Copy out each line in the listing below where the word "will" appears.

============

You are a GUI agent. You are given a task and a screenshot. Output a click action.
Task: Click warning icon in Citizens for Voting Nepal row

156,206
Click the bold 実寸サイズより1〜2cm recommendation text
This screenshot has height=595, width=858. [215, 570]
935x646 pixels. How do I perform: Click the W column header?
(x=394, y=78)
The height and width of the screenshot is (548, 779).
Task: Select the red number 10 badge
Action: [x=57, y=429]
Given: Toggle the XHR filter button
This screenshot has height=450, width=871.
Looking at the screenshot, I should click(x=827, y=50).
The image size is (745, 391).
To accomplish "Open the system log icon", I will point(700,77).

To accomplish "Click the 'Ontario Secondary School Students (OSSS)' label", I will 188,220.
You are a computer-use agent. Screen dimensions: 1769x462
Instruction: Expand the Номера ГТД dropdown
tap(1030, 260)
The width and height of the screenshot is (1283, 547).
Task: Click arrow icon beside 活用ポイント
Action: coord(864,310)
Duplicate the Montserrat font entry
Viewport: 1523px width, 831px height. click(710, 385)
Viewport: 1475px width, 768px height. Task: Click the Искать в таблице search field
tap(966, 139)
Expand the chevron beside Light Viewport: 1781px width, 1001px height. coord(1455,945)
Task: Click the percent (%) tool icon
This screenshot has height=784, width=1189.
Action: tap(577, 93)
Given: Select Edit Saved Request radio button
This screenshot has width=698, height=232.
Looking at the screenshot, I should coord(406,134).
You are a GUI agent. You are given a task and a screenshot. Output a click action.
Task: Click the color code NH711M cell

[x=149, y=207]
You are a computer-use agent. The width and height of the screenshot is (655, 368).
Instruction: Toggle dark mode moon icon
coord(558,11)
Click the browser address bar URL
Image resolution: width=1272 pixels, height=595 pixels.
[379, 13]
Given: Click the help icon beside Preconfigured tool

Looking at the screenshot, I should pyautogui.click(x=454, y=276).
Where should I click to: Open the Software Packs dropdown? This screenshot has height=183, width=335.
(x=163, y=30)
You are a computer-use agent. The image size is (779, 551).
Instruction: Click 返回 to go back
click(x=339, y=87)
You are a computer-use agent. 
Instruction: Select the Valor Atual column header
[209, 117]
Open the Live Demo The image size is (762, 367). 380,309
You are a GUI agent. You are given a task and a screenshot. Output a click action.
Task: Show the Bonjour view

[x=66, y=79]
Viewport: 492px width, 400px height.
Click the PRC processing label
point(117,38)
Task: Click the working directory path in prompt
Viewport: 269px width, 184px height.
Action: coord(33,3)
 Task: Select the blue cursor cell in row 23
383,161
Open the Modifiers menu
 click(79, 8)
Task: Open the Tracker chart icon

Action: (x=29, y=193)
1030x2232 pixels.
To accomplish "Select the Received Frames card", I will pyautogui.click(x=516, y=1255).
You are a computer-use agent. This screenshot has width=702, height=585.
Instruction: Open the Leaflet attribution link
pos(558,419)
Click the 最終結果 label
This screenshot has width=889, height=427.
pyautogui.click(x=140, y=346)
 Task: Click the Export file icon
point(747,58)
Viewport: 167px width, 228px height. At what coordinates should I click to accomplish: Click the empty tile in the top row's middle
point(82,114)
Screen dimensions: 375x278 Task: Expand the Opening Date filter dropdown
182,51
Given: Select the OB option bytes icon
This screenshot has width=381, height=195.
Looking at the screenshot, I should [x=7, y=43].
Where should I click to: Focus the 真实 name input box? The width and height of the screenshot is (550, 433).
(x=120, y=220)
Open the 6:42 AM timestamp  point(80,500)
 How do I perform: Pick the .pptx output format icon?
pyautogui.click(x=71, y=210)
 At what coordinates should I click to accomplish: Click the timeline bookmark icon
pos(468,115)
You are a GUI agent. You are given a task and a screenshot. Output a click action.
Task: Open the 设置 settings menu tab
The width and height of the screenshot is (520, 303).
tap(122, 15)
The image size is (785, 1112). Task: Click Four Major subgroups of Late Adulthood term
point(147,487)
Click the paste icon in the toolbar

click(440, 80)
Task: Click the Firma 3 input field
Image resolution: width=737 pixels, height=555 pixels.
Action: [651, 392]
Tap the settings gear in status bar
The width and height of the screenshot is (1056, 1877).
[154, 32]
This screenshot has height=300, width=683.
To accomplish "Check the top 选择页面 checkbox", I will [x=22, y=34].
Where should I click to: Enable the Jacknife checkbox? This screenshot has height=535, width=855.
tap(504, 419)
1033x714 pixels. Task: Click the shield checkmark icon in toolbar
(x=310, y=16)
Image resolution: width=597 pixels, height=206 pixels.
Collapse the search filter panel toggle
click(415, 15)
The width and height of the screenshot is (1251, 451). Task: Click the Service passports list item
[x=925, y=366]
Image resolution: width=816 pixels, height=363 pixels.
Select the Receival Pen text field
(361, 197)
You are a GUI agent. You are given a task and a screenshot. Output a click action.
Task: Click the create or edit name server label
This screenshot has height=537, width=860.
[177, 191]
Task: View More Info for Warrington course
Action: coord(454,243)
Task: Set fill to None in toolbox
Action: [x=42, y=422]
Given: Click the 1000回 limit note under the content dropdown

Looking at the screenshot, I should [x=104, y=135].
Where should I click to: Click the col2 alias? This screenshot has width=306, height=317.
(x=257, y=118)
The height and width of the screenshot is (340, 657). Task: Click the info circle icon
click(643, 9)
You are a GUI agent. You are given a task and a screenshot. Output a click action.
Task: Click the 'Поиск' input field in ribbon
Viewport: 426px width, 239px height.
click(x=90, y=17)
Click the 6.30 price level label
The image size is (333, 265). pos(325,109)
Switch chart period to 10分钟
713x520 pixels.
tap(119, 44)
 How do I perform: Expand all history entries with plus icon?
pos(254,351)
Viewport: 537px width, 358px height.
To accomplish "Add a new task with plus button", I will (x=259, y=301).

============

**Answer to this exercise**
To accomplish "Open the system log icon", I will point(700,77).
To accomplish "Click the 'Ontario Secondary School Students (OSSS)' label", I will 188,220.
To accomplish "Select the Received Frames card", I will pyautogui.click(x=516, y=1255).
To accomplish "Check the top 选择页面 checkbox", I will [x=22, y=34].
To accomplish "Add a new task with plus button", I will (x=259, y=301).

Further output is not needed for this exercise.